A herald on horseback announcing the New Year, January 1912. UE/EVPL.
His drawing celebrating the opening of the Henderson-Evansville Ohio River bridge in July 1932 was entitled simply “The Bridge.” It is powerful and dramatic, taking a viewpoint from below and to the side of the bridge. It communicates the majesty and impressiveness not just of the bridge but of the river, too. Knecht would have been smiling as he drew this cartoon, as for years he had been an activist in the campaign for the bridge to be built and for it to be built at Evansville. He drew many cartoons that argued eloquently for this cause and that condemned the distractions and special interests that had gotten in its way over the course of the 1920s. These cartoons included an astonishing full-page front-page rendering of an imagined bridge under the headline “A Bridge Across the Ohio Is Evansville’s Next Big Job,” published on February 6, 1921.

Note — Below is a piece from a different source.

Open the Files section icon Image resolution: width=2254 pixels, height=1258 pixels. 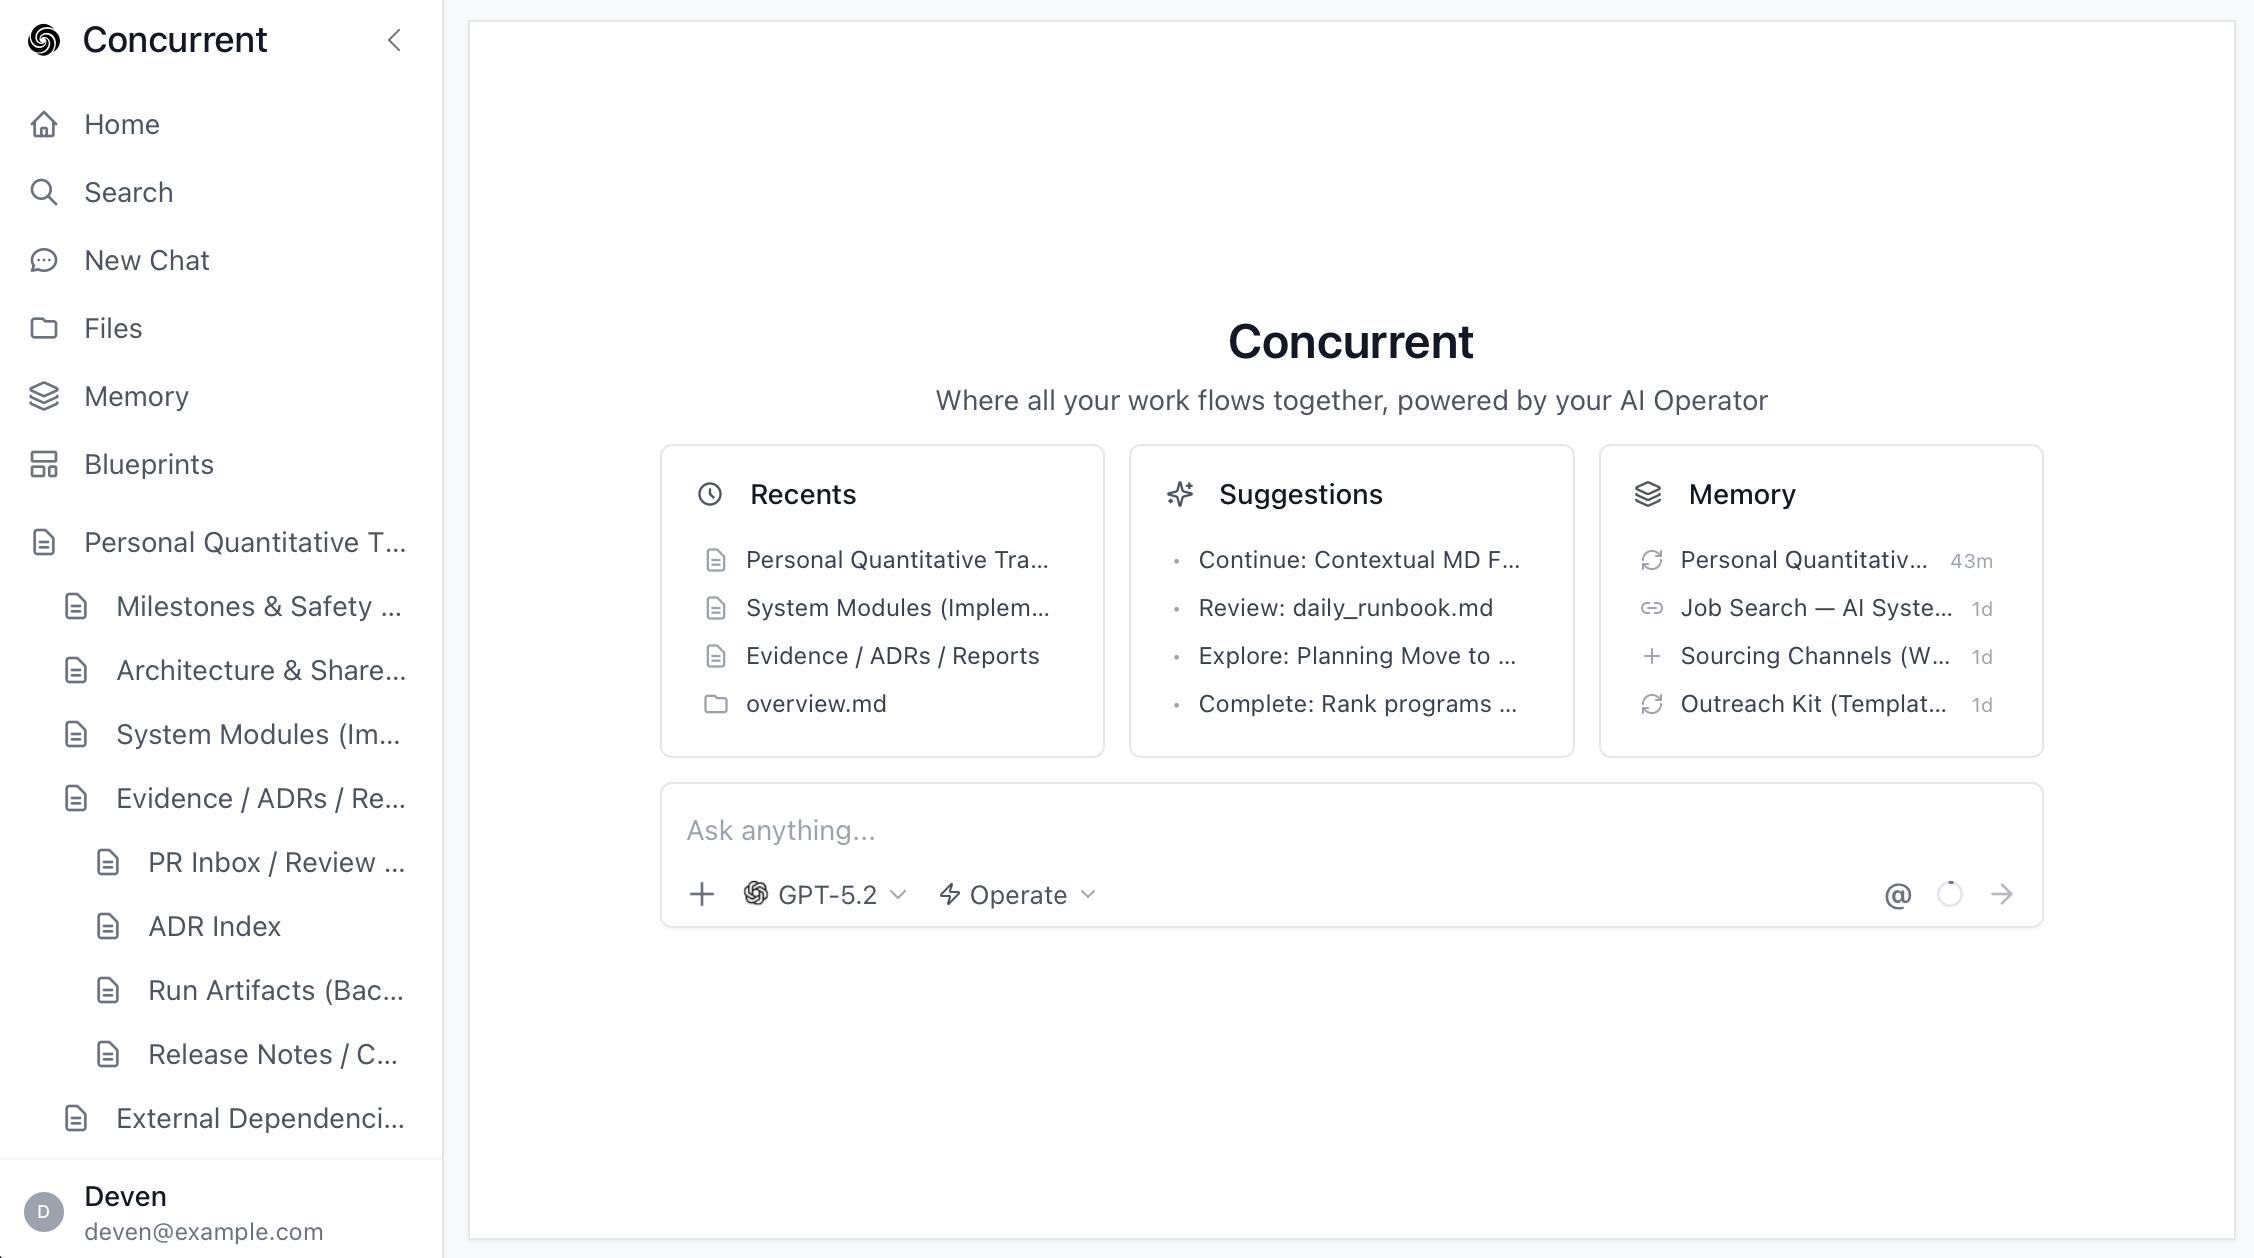44,328
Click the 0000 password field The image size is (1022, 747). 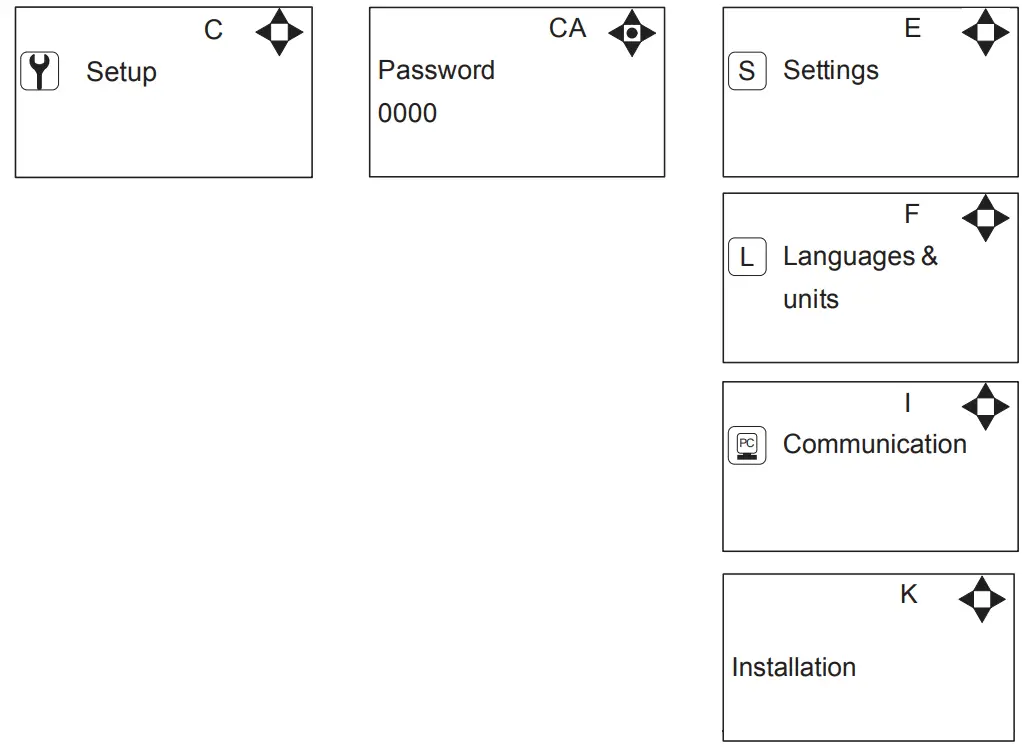coord(408,114)
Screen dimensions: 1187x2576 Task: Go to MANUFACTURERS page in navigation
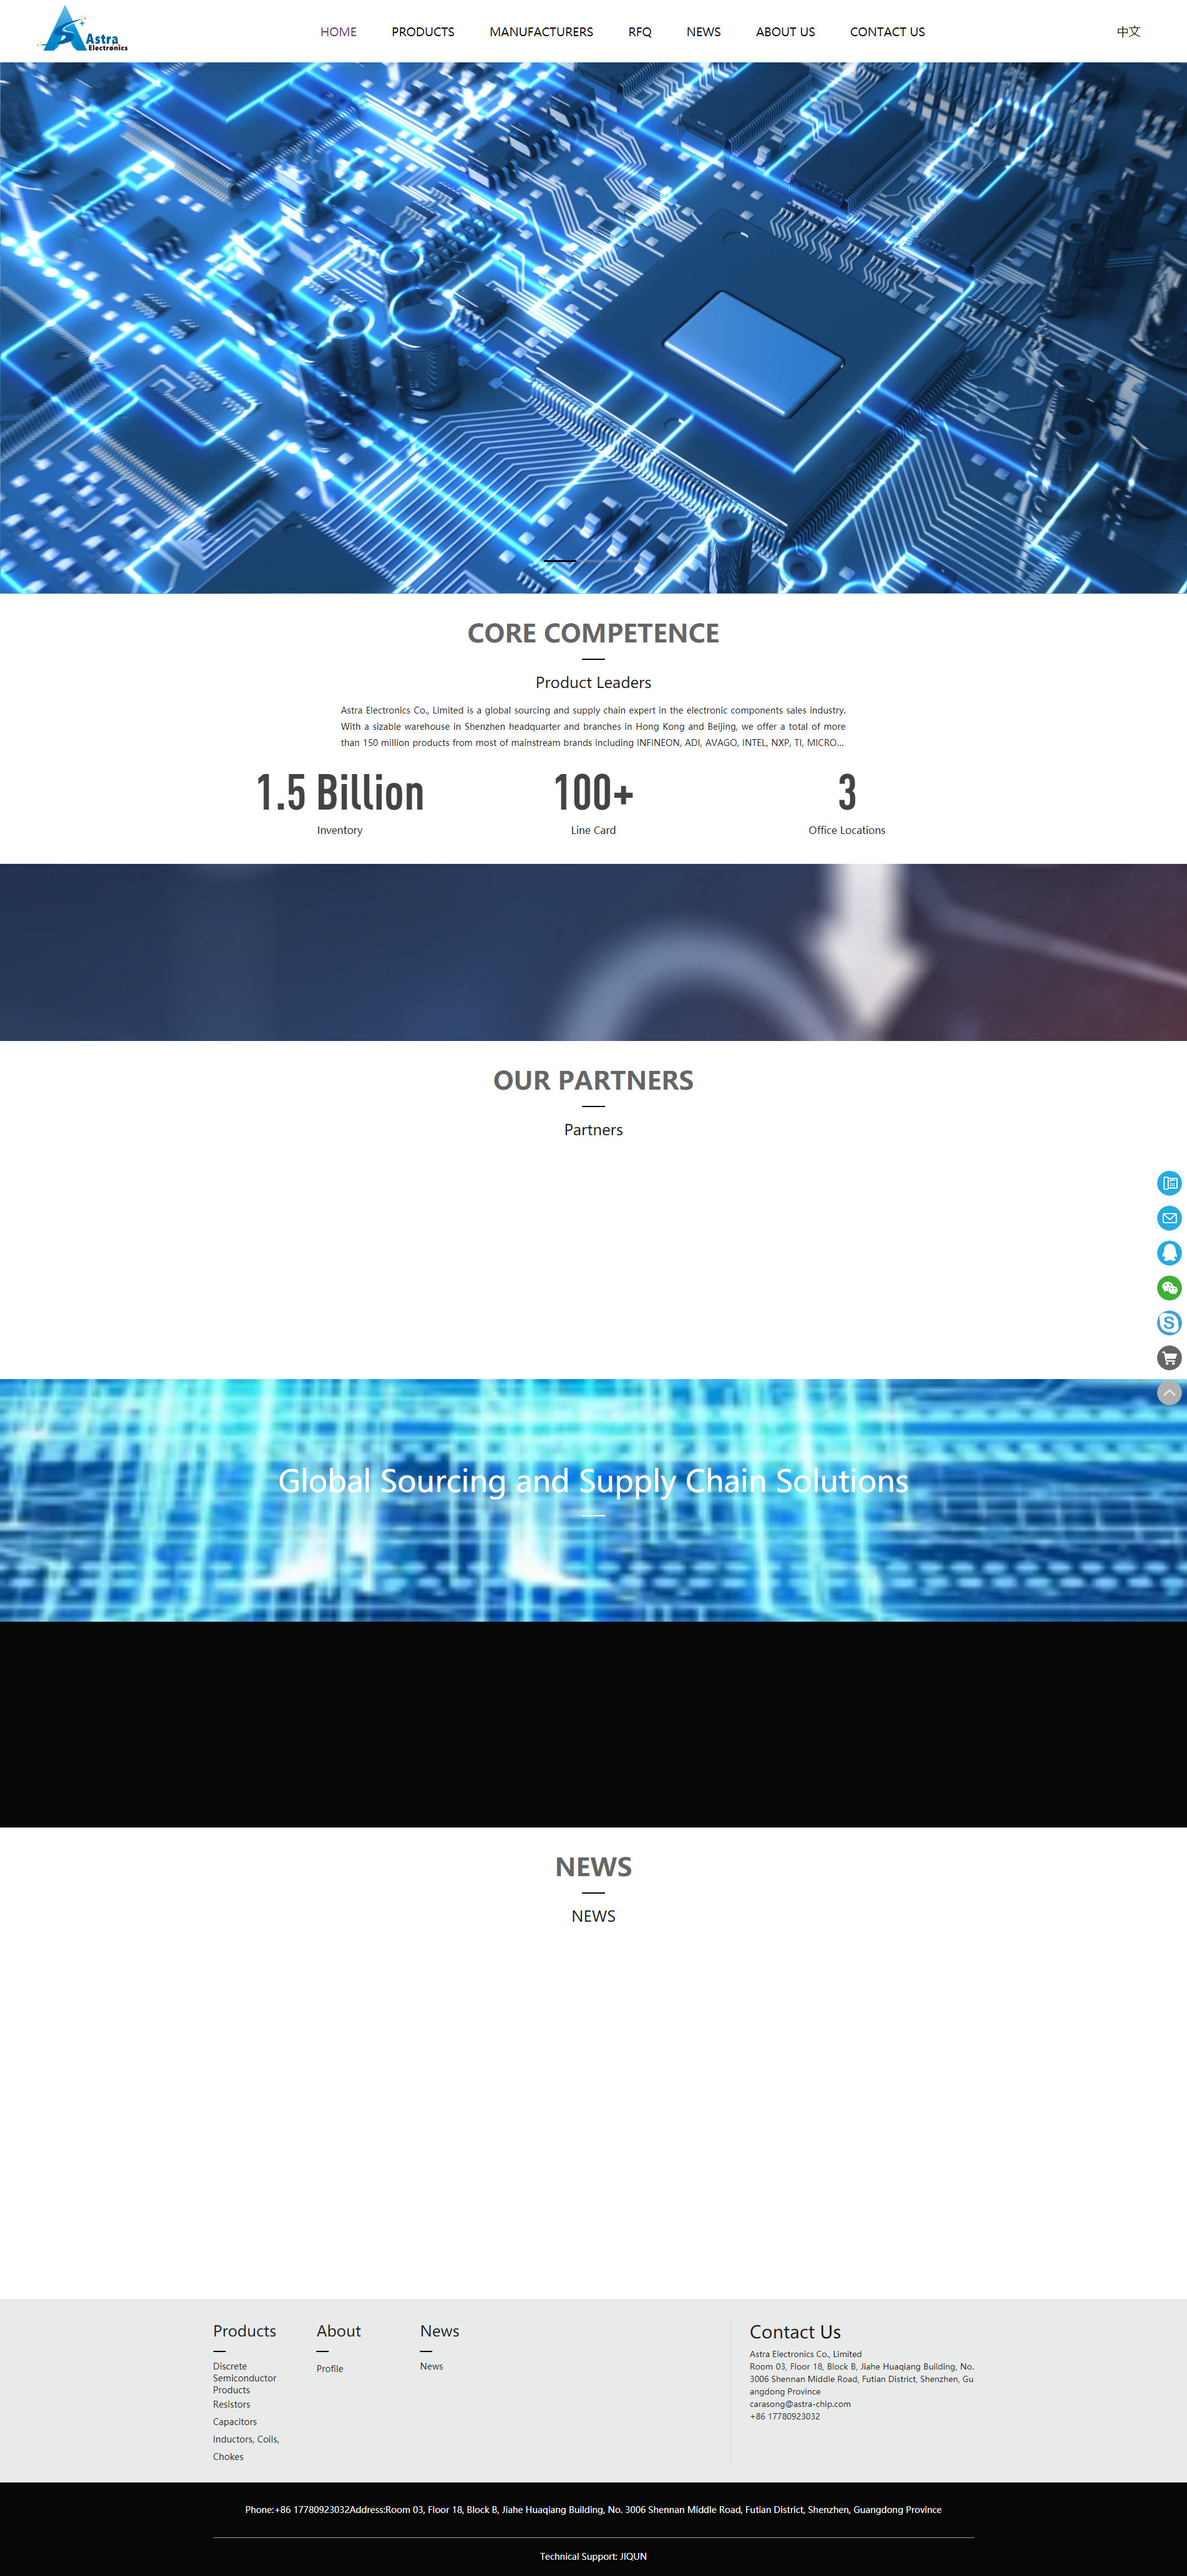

“The Bridge,” July 1932. UE/EVPL.
Another celebration of a special moment in local history was his 1917 drawing entitled “The Founding of Evansville by Hugh McGary—1817,” which was produced for the 1917 special Midsummer Edition of the Courier. It must have been a remarkably busy time for Knecht—other large images he drew for that edition included “The Arrival of the First Stage Coach,” “Sunset Park Thirty Years Ago,” “When Steamboating Was at Its Height on the Ohio,” “The Passing Parade” and “Evansville in Civil War Days. Troops Passing at Third and Main Streets, 1861.” He also provided three illustrations for a story about Evansville men in the army, as well as the regular front-page cartoon. The McGary drawing is a wonderful imaginative rendering of the mythic moment of the establishment of the city, as founding father Hugh McGary, gun in hand, stares wistfully at the forested riverbanks that one day will become Evansville. He wears a coonskin hat—reminding us perhaps that his father was in fact a “close associate of Daniel Boone”—and there are two Native Americans to his right, rendered with respect and dignity.149
The sinking of the Titanic on April 15, 1912, was one of the worst disasters of the period, and as a recent writer observed, “It is striking how quickly the Titanic became embedded within visual and literary culture from immediately after the disaster in the form of contemporary reportage, photographs of anxious relatives waiting for news at the White Star Line offices, the multitudes of illustrations depicting the ship’s collision with the iceberg, publication of the official inquiries and imaginative, filmic and literary meditation on the ship’s sinking.”150 It certainly attracted Knecht’s attention, and his cartoons on this subject make a remarkable series. His first, published on April 17, 1912, and entitled “Always Lurking Around,” depicts an iceberg with a grinning skull of death, lying in wait for the unsuspecting White Star liner and all those on board. One day later, one of his most powerful and poignant cartoons was published. Stark and simple, it shows the Titanic passengers’ hats and the captain’s and crew’s caps being tossed in heavy seas; it appeared under the caption “Men Who Were Real Men.” On April 19, his cartoon appeared with a double caption—text both above and below the image. It shows surviving women and children disembarking from a rescue vessel at New York Harbor. The top caption is simply “Hoping,” and the bottom caption is “That their loved ones might have been picked up by other boats, is the arriving survivor’s one comforting thought.” His fourth successive Titanic cartoon, published on April 20 under the caption “The Way Uncle Sam Would Have Them!,” is a savage critique of the steamship companies that he believed would compromise passenger safety in order to offer more luxuries such as tennis courts, swimming pools and theaters but only “a few life boats.” Uncle Sam weeps as he looks into the possibility of passenger ships that offered “plenty of life boats to accommodate all on board” as well as “comforts enough to satisfy all.” It represents a remarkable pivot from pathos and memorialization to anger and indeed activism.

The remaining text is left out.